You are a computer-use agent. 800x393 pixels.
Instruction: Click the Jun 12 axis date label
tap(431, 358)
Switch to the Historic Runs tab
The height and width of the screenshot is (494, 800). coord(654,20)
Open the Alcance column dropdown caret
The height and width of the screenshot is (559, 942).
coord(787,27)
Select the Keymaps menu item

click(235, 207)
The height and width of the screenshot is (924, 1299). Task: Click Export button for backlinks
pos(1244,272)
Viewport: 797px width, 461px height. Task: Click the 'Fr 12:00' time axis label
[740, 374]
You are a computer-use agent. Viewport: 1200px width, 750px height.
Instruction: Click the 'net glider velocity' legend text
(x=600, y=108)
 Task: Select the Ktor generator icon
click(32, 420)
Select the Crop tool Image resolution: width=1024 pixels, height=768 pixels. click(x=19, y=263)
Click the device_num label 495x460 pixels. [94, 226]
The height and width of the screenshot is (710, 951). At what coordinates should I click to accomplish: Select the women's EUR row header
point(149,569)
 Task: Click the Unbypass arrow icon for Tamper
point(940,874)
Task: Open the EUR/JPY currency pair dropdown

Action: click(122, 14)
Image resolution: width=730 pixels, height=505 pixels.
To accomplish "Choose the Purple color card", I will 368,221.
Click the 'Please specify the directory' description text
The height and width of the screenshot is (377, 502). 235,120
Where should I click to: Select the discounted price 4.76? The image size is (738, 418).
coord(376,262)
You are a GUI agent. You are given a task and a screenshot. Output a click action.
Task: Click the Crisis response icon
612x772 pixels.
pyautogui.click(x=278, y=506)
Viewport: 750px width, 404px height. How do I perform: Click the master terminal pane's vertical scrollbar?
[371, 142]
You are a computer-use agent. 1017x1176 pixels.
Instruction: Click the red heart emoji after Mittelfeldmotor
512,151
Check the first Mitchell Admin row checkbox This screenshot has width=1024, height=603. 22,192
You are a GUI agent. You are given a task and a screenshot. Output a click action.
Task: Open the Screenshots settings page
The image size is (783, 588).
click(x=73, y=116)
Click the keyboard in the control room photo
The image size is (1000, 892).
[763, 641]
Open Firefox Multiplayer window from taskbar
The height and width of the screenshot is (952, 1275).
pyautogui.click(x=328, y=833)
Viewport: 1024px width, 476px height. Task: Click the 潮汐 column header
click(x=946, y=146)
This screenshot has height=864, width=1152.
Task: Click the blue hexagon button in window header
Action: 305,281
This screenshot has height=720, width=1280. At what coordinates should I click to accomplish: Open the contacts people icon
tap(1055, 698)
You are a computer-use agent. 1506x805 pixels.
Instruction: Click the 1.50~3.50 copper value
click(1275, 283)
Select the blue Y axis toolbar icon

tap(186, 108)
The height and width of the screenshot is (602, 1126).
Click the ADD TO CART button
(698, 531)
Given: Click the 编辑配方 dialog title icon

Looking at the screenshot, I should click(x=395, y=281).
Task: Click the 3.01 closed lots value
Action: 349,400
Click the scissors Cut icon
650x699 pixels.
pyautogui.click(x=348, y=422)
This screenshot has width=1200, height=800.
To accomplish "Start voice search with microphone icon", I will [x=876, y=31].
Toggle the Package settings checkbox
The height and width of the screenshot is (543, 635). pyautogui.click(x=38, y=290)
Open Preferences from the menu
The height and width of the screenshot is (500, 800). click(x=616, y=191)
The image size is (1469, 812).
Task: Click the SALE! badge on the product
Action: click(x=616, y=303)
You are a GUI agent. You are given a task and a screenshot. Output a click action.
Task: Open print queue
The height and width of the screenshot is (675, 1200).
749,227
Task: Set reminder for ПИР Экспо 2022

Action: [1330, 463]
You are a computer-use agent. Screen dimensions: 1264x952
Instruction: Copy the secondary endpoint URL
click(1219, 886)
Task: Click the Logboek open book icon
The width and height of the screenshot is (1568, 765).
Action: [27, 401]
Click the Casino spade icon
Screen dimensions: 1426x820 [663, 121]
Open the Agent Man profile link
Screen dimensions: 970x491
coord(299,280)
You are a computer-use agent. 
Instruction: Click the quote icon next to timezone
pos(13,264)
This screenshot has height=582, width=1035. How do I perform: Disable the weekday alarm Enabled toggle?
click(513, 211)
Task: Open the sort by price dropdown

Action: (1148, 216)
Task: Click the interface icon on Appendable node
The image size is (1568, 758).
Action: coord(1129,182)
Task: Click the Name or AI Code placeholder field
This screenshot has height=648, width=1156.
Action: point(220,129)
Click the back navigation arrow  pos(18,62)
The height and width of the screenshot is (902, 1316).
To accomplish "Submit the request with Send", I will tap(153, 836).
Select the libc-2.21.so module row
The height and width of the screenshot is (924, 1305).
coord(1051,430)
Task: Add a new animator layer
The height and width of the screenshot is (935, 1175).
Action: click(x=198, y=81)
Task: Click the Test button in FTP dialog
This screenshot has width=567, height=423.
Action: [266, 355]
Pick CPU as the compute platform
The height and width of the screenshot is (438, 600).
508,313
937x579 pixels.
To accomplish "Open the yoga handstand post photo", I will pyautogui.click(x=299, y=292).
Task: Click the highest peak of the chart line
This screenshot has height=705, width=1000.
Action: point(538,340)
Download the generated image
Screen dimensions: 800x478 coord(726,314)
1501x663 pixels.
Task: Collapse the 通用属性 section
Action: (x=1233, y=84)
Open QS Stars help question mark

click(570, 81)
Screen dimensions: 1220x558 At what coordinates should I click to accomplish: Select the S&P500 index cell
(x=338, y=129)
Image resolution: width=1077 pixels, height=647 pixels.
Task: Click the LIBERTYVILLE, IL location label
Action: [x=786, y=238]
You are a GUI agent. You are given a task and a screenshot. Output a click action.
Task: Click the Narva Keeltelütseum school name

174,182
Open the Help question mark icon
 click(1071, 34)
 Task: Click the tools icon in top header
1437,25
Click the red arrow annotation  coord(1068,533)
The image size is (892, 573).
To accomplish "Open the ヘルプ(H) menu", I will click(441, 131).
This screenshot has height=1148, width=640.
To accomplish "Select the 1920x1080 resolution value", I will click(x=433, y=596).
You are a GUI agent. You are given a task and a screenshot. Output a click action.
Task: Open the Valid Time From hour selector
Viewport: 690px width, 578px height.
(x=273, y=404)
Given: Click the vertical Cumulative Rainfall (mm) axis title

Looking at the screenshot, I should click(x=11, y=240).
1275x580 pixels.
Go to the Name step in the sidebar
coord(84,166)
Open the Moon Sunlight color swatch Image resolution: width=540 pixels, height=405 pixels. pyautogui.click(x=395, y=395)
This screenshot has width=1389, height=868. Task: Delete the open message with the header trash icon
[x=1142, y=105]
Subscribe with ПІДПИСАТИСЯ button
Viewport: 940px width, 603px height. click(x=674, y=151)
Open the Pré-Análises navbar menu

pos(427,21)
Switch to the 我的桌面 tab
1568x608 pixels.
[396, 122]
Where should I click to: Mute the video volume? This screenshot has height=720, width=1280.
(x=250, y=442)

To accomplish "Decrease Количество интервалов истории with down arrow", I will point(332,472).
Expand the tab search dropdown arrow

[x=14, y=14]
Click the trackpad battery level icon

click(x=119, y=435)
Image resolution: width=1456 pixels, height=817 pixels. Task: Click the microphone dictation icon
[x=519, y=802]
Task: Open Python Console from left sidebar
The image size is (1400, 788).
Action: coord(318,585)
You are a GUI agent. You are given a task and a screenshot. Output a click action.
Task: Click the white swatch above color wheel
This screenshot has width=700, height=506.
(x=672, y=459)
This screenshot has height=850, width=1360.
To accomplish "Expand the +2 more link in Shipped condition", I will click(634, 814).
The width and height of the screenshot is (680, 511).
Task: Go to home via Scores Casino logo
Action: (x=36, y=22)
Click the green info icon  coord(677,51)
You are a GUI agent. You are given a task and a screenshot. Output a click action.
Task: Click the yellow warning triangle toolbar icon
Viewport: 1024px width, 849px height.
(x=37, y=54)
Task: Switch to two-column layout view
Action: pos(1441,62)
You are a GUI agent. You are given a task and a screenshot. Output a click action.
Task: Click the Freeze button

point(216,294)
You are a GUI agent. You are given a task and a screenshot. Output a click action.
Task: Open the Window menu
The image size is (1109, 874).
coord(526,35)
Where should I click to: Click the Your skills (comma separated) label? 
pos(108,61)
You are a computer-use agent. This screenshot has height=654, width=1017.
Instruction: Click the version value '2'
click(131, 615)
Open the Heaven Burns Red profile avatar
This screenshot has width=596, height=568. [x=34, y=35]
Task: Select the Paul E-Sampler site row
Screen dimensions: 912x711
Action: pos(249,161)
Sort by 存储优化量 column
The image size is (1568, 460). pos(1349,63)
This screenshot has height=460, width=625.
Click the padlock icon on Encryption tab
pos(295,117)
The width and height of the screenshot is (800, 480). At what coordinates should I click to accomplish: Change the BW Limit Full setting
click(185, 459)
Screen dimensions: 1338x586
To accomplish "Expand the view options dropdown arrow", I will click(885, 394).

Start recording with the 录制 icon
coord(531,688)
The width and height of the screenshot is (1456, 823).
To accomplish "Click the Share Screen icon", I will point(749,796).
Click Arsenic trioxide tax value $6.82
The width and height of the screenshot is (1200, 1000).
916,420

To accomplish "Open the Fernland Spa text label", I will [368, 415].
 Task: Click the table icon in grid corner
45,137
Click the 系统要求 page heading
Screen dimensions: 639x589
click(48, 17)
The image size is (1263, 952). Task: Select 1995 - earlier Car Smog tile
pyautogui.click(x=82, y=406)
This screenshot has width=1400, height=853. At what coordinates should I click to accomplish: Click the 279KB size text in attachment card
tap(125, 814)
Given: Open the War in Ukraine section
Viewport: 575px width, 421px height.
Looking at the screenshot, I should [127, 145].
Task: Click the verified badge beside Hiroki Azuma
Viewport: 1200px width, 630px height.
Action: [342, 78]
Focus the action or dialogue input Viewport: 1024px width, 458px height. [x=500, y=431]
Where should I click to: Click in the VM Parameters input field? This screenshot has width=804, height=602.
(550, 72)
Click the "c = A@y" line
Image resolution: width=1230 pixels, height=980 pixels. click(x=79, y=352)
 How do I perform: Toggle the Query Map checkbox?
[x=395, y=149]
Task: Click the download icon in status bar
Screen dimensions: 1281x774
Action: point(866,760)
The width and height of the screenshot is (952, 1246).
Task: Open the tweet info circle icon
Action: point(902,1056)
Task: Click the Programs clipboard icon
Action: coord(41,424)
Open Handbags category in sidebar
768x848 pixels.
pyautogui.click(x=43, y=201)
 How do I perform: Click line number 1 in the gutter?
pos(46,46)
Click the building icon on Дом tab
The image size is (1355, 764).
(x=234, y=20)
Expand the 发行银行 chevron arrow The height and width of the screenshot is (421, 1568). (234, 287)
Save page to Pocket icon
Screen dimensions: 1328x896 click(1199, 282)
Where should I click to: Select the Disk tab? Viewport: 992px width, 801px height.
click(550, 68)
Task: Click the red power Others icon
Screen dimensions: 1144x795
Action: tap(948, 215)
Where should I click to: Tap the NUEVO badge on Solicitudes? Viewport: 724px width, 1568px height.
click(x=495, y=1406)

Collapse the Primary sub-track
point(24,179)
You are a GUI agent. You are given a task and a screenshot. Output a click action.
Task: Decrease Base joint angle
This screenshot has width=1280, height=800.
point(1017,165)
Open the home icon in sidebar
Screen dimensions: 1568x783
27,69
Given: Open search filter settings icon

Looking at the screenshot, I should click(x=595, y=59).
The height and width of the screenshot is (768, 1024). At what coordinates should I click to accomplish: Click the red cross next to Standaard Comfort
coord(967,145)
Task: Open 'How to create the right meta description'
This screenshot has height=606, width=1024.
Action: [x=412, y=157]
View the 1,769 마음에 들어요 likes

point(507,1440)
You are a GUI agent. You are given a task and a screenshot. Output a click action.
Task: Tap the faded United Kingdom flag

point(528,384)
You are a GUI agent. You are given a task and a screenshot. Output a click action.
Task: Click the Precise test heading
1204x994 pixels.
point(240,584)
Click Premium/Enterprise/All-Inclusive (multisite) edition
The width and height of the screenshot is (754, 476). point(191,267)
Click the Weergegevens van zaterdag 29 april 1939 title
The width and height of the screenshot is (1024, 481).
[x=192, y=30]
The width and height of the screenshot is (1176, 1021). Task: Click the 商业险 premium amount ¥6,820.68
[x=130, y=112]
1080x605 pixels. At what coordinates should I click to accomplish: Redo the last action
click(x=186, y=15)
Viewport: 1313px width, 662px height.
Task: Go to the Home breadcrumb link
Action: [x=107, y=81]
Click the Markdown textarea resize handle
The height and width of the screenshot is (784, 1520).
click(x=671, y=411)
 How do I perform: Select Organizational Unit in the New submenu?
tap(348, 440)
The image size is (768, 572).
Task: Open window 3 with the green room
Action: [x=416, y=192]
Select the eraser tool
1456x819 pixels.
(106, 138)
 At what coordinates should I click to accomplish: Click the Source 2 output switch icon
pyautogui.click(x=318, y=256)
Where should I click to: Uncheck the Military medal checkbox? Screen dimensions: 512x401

----------------

### WHAT YOU SHOULD DO
Using the material above, tally the lines that hold the string "swatch". Reply with the number alone.

### WRITTEN SOLUTION
2